Tahrir, dai propositi responsabili alle botte
par Enrico Campofreda
sabato 13 ottobre 2012
Il “venerdì della responsabilità” che doveva dar fiato alle due grandi voci dell’Egitto, divise nei sottomultipli che osteggiano o appoggiamo l’Islam politico, s’è trasformato in un giorno di contrapposizione e scontri. Stamane (ieri per chi legge) c’era una protesta comune che da alcuni quartieri cairoti convogliava diversi cortei sulla storica Tahrir. La protesta additava il corpo giudicante che aveva assolto i 25 imputati della cosiddetta “battaglia dei cammelli” del 2 febbraio 2011, quando in piena rivolta anti-Mubarak, il raìs e i suoi ministri ordinavano la repressione e polizia ed esercito uccidevano i manifestanti. In quell’occasione anche con l’ausilio dei famigerati baltagheyah, i picchiatori prezzolati, di cui durante i mesi seguenti s’è servita la stessa Giunta Tantawi nel massacro dello stadio di Port Said e nella strage di copti al Maspero. Quelle pagine di strategia della tensione latente possono venir cancellate da sentenze non esemplari, come questa pronunciata due giorni fa, non dissimile dal famoso processo a Mubarak, graziato insieme all’ex ministro Al-Hadly dalla condanna capitale nel giugno scorso.

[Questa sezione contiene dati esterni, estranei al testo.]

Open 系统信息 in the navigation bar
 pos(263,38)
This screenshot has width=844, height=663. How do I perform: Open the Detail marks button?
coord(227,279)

Proprio nei giorni scorsi sulla stampa locale era tornato alla ribalta il nodo dell’articolo 36, quello sui diritti di uomini e donne, tuttora presente nella bozza costituzionale con la dicitura “secondo i princìpi islamici”. Divisione anche su altri temi scottanti: il ruolo della religione e del possibile potere conferito all’autorità islamica della moschea di Al-Azhar di rivedere le leggi (una sorta di tutela confessionale sullo Stato), la reale indipendenza della magistratura, il ruolo dei militari. I laici contestano quasi in toto l’impostazione data dai 100 membri dell’Assemblea. Perciò, dopo la rituale preghiera, ad accusare la sentenza salva-poliziotti e baltagheyah e per non lasciare tutta la visibilità politica all’opposizione, in piazza è sceso l’intero universo islamista.